Ottawa theatres were packed on Nov. 22 as the second film in the Hunger Games trilogy, Catching Fire, came storming in, setting box office records and receiving much critical acclaim. Featuring a vast gallery of characters, the Hunger Games focuses mainly on Katniss Everdeen and Peeta Mellark – a pair of teenagers caught in a life or death struggle that intensifies with each passing day.
While these two are fascinating in their own right, of particular note is a certain peripheral character – Gale Hawthorne. Peeta and Gale compete for Katniss’ affection, but while Peeta offers a soft, gentle tenderness, Gale is a force of intense anger. He harbours a passionate hatred of the government that not even his love for Katniss can quell.
Gale’s dark demeanour throws him squarely into the territory of what is known among literary circles as a Byronic hero.
Aalya Ahmad, a contract instructor teaching Film studies at Carleton University, explains this common literary function.
“Byron was the original Byronic, villainous hero,” said Ahmad.
“He was this sort of omnivorous, sexual, freewheeling libertine who was known for his carryings-on, his crazy poetry, affairs with members of either sex, and his scandalous lifestyle.”
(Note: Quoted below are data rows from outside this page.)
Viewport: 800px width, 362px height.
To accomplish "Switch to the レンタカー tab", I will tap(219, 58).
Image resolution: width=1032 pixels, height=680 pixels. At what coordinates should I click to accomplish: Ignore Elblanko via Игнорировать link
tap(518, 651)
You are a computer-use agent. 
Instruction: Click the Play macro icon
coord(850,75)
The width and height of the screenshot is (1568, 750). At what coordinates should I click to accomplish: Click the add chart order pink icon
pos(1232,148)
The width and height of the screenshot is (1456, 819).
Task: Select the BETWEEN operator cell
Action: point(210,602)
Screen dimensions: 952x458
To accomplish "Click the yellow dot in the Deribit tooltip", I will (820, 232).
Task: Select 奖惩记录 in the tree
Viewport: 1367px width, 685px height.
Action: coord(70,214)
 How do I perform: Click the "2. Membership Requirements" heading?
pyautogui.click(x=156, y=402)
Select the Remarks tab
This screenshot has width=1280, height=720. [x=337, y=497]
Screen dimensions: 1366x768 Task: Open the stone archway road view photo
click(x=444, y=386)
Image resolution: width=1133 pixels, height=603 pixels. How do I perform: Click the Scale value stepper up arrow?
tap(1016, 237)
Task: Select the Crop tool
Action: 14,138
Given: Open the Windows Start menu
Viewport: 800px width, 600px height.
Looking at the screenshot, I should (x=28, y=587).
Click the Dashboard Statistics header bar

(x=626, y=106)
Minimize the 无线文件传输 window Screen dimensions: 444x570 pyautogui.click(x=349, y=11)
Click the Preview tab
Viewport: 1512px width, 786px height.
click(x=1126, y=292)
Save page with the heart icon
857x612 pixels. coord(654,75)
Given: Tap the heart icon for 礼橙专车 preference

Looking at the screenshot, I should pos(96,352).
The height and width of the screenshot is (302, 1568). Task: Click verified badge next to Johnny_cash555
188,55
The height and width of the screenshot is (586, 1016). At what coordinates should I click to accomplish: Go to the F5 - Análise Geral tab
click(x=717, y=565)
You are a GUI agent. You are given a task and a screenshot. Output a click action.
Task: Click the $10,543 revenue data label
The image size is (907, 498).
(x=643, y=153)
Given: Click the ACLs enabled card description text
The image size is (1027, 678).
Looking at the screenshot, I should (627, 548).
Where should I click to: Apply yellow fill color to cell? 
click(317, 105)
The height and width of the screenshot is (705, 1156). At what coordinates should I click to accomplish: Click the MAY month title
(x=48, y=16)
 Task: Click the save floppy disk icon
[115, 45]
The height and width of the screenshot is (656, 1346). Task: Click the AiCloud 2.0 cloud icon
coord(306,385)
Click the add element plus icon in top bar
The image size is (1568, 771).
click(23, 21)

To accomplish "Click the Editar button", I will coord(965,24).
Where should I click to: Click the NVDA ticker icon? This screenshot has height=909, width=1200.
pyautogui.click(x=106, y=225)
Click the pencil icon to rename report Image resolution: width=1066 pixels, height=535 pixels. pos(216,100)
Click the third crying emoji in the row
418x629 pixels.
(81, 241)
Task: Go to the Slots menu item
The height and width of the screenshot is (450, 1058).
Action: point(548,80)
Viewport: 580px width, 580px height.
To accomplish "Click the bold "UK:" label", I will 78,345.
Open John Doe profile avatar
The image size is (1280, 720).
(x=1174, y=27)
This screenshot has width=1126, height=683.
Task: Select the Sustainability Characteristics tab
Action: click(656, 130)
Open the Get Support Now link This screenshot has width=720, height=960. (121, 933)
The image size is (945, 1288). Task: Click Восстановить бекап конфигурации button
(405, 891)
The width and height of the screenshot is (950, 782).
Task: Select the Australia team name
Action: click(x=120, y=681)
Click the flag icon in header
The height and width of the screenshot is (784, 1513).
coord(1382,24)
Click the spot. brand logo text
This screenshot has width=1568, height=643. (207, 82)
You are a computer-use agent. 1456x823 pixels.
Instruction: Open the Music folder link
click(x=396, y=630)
While Gale Hawthorne is certainly not Lord Byron, he does share similarities with classic characters that share these traits.
“Macbeth is an updating of the Prometheus tale,” explained Ahmad. “It’s the person who dares to do something.”
Of course, the character of Macbeth predates Lord Byron by nearly two centuries, but the similarities are undeniable – an aristocratic, ambitious young man with outstanding eccentricities that, despite various character flaws, still manages to generate certain amounts of sympathy or even admiration.
“I suspect that there’s always a certain element of sympathy that is going to adhere to somebody that dares to do a task that they might be condemned for,” said Ahmad.
Gale shares Macbeth’s ambition, his passion, his anger and though I certainly don’t want to spoil the story, he is called to complete a rather morally ambiguous task.
But why have these characters remained so popular? The sullen, brooding gentleman with murder in his heart; the omnisexual, manipulative young woman who will do what she must to succeed – why are we so drawn to these characters?
André Loiselle, associate dean of the faculty of graduate & postdoctoral affairs at Carleton University, has a theory.
“When we think of the Byronic hero, it’s really this rejection of the mundane, of the everyday,” said Loiselle.
Loiselle teaches various courses on film theory and in 2008 appeared in the documentary Zombiemania alongside George Romero to discuss the resurgence of the zombie in popular culture. You might say he is something of an expert on all things dark and dangerous in film.
“Most people, I think, have this desire to escape the need for conformity, the need to get along and all those things that we’re all taught to do as children,” he said.
We love the Byronic hero because he is able to fight against society in a way that many of us only wish we could. Everyone wants to be a rockstar or a celebrity or a princess or a billionaire – someone that lives in society without having to play by society’s rules.
But where do we draw the line with our admiration? When does a character just become too despicable for us to admire?
Theater of Blood is a horror film from 1973 starring Vincent Price. Price portrays an actor who feels cheated when a circle of critics refuse to bestow upon him a prestigious award. To rectify this grievous oversight, he embarks upon a path of gruesome, bloody revenge, eliminating each of the critics in turn.
“We feel the need for revenge in the film,” Loiselle explained.
“We enjoy the freedom of following along as he seeks revenge – we’ve all been criticized, so we enjoy this process of vengeance. But at the same time, it tips it over towards the fictional, the imaginary and the socially unacceptable because we always know that this vengeance goes too far.”
Of course, sometimes those mixed feelings are an intentional act on the part of the writer.
Lee DeMarbre, cult filmmaker and owner of the Mayfair Theatre, is no stranger to this technique.
“We write a villain and make him cool,” said Demarbre. “We want people to watch the film because of them.”
It was no coincidence that Maxine Schreck, female vampire and enemy of the Lord in Jesus Christ Vampire Hunter, was portrayed as an attractive young woman, after all.
DeMarbre was careful to warn, however, that these results are not guaranteed.
“You make a movie and it’s very personal, but once it’s released, it’s not yours anymore,” said DeMarbre.
No matter how carefully – or carelessly – you craft a character, once that film is released to the public, it will inevitably take on a life of its own. I’m looking at you, Boba Fett.
So when Suzanne Collins wrote the Hunger Games trilogy and crafted Gale Hawthorne into a complex hero with a questionable moral compass, was she intending to create another character that carries on the legacy of the great Lord Byron?
But he’s still more complex than Peeta.